** What you need to do **
Below are the records. Reproduce the line that contains "Given: Open the last game KG145vKG150b-19.sgf" and every line after it to the end, exactly and alone.

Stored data
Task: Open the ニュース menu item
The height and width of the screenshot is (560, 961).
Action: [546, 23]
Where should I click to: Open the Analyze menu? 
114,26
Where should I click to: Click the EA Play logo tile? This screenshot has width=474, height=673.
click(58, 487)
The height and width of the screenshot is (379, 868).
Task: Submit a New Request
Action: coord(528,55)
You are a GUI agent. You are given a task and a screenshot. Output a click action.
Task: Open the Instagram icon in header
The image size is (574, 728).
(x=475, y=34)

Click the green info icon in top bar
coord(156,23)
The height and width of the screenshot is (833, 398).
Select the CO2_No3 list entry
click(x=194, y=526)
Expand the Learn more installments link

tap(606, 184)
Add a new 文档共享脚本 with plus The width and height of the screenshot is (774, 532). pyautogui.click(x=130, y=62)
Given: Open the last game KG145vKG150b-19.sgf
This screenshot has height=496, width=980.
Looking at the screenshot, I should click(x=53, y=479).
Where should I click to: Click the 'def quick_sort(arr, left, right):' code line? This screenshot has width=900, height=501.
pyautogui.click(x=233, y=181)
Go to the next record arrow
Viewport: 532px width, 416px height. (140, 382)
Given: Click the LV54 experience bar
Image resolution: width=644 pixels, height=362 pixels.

** Written answer **
Given: Open the last game KG145vKG150b-19.sgf
This screenshot has height=496, width=980.
Looking at the screenshot, I should click(x=53, y=479).
Where should I click to: Click the 'def quick_sort(arr, left, right):' code line? This screenshot has width=900, height=501.
pyautogui.click(x=233, y=181)
Go to the next record arrow
Viewport: 532px width, 416px height. (140, 382)
Given: Click the LV54 experience bar
Image resolution: width=644 pixels, height=362 pixels.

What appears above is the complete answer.